Nach einer knappen »Einführung« (A) zur inhaltlichen Ausgangslage zu den Themen »Allerseelen« und »Totenmemoria« werden Ziel, Methode und Aufbau der Untersuchung vorgestellt. Den Grundelementen des Totengedächtnisses in Antike, Judentum und frühem Mittelalter ist Teil B gewidmet. Dabei zeigen sich deutliche Verschränkungen allgemein religionsgeschichtlicher Ausdrucksformen mit christlichen Formen und religiös-liturgischen Gestaltungen. Aus der Verbindung von Buß- und Totenliturgie ist das Gesamt der mittelalterlichen Totenmemoria bis in die verschiedensten Ausprägungen hinein zu verstehen. Aus ihr ist das »Gedächtnis der Toten« als Fest Allerseelen in Feiergestalt und Sinngehalt hervorgegangen. Für seine Entstehung, Ausgestaltung und immense Verbreitung steht das Kloster Cluny, das als »Clunyacensis ecclesia« zum Zentrum des mittelalterlichen Totengedächtnisses geworden ist: in Liturgie, Spiritualität und gelebter Diakonie (Teil C). Wie sich diese »Feier von Allerseelen« konkret ausgeformt hat über ganz Europa hin, hinein in die liturgischen Bücher und die verschiedenen Feiergestalten, zeigt bis in letzte Details der Teil D. Aufschlussreich ist die Darstellung des Kampfes zwischen Erneuerungswillen und Neugestaltung des Totengedächtnisses durch die Reformation und schließlich in der Zeit der Aufklärung: Beharrung und Veränderung auch im katholischen Bereich werden kundig vorgestellt (Teil E). Beeindruckend dabei sind die Schilderung und die Analyse der gesellschaftlichen, kulturellen und theologischen Wandlungen. Vor allem auch volksliturgische Motive in der Allerseelen-Memoria prägen die Friedhofsprozessionen und die Gräbersegnung (F) sowie das liturgische und volksfromme Brauchtum im Umkreis der Feier des Doppelfestes Allerheiligen-Allerseelen (G).

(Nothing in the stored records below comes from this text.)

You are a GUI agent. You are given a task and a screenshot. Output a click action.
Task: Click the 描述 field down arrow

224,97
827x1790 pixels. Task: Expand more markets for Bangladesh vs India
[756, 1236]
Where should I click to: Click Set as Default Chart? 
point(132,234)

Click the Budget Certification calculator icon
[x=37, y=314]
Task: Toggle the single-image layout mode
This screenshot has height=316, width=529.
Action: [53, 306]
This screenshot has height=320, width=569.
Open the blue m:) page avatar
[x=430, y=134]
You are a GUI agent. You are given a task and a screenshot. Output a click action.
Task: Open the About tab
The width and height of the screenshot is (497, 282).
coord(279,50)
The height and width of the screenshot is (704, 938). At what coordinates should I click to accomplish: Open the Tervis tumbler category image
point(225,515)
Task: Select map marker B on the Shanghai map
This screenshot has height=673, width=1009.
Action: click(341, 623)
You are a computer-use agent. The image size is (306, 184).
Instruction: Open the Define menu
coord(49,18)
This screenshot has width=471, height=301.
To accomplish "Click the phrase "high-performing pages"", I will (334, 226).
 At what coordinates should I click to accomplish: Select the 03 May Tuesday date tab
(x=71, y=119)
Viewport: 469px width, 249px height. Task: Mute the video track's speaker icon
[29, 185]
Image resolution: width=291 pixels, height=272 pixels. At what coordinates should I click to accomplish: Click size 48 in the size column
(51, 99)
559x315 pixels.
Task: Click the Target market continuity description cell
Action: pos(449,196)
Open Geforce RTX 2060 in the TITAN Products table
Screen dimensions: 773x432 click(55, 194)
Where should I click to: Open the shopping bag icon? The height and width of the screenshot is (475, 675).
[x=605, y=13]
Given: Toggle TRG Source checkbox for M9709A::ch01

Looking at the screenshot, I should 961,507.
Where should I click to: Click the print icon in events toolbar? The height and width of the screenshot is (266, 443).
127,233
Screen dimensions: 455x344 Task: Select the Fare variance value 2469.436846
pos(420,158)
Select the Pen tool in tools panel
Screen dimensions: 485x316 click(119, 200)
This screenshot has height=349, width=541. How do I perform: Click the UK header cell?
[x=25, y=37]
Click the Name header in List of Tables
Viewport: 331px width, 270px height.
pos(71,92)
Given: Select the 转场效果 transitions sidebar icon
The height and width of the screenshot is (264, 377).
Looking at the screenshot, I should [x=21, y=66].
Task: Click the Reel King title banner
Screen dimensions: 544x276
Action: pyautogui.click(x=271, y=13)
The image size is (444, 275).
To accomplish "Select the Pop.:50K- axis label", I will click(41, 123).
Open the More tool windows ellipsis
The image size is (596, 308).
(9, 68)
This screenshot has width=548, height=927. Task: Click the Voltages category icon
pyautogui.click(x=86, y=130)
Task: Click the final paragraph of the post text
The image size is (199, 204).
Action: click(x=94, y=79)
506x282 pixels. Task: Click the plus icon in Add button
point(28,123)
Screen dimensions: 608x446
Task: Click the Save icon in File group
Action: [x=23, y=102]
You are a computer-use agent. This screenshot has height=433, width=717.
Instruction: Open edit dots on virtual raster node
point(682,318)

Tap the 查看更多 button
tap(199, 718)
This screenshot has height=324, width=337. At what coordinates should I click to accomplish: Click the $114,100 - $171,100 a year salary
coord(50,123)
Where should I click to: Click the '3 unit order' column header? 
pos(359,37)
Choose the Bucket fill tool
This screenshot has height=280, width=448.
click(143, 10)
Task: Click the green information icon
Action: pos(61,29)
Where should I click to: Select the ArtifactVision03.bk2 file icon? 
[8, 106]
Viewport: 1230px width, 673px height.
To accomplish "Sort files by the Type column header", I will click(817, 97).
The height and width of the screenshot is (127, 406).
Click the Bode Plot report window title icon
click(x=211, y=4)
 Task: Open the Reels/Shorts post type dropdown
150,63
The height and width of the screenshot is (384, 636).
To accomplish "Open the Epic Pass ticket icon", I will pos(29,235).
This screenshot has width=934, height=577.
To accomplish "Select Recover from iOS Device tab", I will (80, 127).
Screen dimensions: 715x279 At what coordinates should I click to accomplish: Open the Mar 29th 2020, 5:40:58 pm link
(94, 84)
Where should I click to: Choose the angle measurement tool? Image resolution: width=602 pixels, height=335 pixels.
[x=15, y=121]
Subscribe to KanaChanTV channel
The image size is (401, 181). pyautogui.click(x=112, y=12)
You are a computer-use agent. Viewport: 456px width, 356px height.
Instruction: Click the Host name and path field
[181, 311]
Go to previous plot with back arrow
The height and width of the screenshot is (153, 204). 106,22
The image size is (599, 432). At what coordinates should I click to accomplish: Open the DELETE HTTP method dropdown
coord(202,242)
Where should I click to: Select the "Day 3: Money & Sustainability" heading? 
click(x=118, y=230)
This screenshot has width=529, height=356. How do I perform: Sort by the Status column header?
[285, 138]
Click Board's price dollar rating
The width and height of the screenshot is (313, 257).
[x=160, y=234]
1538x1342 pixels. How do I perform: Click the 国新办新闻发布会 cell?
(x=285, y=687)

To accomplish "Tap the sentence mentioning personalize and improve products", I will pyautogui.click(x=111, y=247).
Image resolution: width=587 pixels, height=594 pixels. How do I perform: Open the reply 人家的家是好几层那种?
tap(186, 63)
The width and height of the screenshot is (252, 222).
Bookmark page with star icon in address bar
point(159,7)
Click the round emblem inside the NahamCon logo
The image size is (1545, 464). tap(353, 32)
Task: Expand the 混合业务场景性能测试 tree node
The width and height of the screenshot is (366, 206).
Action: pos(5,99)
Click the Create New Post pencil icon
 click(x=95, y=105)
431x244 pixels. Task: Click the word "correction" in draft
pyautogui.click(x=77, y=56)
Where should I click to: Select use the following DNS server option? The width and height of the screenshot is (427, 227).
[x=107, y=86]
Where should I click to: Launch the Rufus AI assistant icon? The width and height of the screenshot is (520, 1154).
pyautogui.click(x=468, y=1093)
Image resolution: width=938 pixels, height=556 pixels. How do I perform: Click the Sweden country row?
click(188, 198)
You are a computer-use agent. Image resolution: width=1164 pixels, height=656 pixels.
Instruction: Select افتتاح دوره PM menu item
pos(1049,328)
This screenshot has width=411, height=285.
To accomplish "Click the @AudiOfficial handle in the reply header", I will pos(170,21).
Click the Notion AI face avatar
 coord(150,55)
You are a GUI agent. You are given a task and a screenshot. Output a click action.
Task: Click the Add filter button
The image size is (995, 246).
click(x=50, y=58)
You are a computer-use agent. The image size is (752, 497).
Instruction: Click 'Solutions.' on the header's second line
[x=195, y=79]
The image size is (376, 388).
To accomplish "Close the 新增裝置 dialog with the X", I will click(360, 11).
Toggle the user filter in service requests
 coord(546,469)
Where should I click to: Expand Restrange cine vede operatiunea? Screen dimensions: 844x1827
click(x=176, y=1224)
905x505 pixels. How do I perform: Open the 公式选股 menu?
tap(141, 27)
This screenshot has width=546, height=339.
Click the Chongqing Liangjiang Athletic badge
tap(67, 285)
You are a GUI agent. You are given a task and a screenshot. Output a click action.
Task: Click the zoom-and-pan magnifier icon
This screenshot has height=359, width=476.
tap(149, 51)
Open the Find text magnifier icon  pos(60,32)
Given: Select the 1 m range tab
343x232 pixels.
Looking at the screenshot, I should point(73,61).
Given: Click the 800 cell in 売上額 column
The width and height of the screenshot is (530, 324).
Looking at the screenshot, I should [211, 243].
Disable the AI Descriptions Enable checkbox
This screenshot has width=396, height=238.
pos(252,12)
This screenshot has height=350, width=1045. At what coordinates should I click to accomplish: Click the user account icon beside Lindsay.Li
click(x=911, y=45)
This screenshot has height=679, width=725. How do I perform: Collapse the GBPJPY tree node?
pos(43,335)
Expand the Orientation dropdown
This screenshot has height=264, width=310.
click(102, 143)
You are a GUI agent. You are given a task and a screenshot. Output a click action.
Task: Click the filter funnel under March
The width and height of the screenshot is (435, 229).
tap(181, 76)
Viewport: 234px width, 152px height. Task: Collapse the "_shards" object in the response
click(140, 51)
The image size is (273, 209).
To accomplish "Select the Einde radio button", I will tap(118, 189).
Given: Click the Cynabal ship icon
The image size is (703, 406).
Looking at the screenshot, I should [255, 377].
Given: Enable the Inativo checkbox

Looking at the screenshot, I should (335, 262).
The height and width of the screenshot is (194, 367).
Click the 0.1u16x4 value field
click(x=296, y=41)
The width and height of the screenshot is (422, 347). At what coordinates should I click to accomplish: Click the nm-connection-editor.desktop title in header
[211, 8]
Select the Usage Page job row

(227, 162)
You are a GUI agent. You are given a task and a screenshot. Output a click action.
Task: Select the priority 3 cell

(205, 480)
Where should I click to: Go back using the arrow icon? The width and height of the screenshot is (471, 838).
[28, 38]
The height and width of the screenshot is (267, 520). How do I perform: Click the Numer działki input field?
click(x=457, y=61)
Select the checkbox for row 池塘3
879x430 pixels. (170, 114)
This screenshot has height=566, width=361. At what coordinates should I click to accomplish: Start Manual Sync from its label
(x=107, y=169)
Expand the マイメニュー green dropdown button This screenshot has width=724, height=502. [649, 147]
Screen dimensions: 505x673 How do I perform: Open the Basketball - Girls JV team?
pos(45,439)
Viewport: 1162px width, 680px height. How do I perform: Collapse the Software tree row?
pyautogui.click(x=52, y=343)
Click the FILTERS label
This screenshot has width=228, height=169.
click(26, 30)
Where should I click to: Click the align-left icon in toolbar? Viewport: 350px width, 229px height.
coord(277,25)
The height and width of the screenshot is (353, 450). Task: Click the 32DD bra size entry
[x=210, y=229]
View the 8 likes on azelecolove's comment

Eine komprimierte Zusammenschau des gesamten Werkes bietet Teil H »Die Feier von Allerseelen in der abendländischen Kirche«. Insgesamt wird deutlich, warum und wie Christen ihrer Toten gedenken ­ nicht, damit sie leben, sondern weil sie leben. Denn ihr Glaube bezieht sich auf einen Gott der Lebenden, nicht der Toten. Bei ihm sind alle lebendig. Mit dieser Sinnspitze ist die christliche Totenmemoria als das »Entscheidend-Unterscheidend Christliche« bewusst einzubringen in eine plural werdende Memorial-Kultur.